How to avoid common office design mistakes

Written by: Suz Miller (Yellow 6 Design – Director)

If you have a poorly designed office, then you and your staff may be experiencing a negative atmosphere at work, due to low levels of collaboration, efficiency and morale.

Below we have put together five of the best methods we believe can help you avoid office design mistakes that are commonly made.


As with any god project, preparation in key. A common mistake is to underestimate and undervalue the briefing and research process before embarking on a new office design project, whether it be a full relocation or a small refurbishment. We would say this, but contact a professional. You will discover that workplace designers will be able to unlock the potential of your space to enable you to get the most of it and from your team.

It is important to give enough time to the briefing stage of the design process, so that both you and your designers can narrow down…
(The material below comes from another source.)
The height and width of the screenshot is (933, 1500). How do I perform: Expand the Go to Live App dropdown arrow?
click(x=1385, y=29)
  • How much space do you actually need.

If you’re considering relocating, a spatial analysis would be a great first step.
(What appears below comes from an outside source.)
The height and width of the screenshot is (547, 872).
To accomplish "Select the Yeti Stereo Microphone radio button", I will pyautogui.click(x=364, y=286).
  • What is vital for your office/staff to function?

Do you need a space for the large purple company dinosaur or whiteboards on every available surface maybe?

  • What would you like your office to say about your company?
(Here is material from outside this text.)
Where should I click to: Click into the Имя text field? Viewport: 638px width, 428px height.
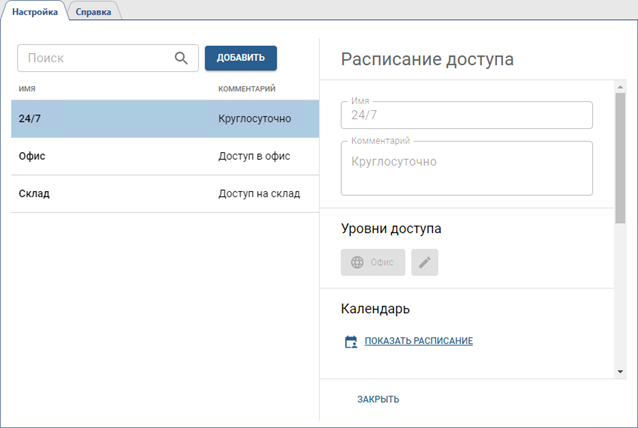pos(466,115)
What is your tone of voice for both your internal and external clients. Do you want to be calm and efficient or quirky and creative.

  • The closed office versus open plan conversation
  • Touchdown / hot desk / collaboration / contact centre / noise / manned reception….

Many things to consider

  • If it’s not right, keep going until it is.

Designers would much rather you tell us this stage that the dinosaur is in the wrong place. Once it’s been modelled in 3D, detailed in all the drawings, been to council and been structurally engineered it’s pretty hard to change!


It never does. In our industry, people will see an office that they would like to replicate, and assume that they can imitate that design and have the same in their own space. Unfortunately, this is not the case, as every business is different. From the way businesses operate, to how their staff function to what they actually require. Therefore incorporating another’s design model, will most likely fail. We do love however when clients come armed with a battery of Pinterest Images that they love. This helps us understand the aesthetic of their brand, what they are trying to say through the design of their office. The planning will be totally different in every space though…why recreate someone else’s design when you can have your very own!


The balance of spaces in your office is incredibly important. From open plan to quiet, to confidential meeting, to social space, to somewhere to store your gym bag / instant noodles (we all know this is what mobiles are for). We as human beings need different environments for different tasks. Again something to consider in the planning stage, even before you choose a new building (see that spatial analysis will come in handy again). Spaces can cross over into each other on accession – social can be collaborative / informal meeting etc. However you achieve it, it is incredibly important to provide these different areas for a healthy and productive working environment.


As discussed throughout this article, it is important for the workplace environment to match the needs and interests of its employee’s. A good way to do this is an employee survey and we can help with this too. Ask people what they like / need / want in their new office space. Ask them what they like / don’t like about their current environment before you start the planning process, or in the very early stages. You will likely get at least one request for a Jacuzzi. Designers love these surveys. By involving and consulting your employees in the process, you are creating an office that can empower staff to perform to the best of their abilities, as they will feel included – apart from there being no Jacuzzi. Also, work with your designer. We love to listen and to solve problems and if you really have to have the hot tub, we will make it happen.


It’s important for any design project to be an enjoyable experience. Designers are much more likely to create an environment that exceeds your expectations if the process is a happy one. We are here to listen to you, don’t hold back. Client / designer relationships must be strong and there must be mutual respect and trust throughout the process, but if we can go through the process with some enjoyable educational tours, furniture visits, cake and some laughs, why not I say!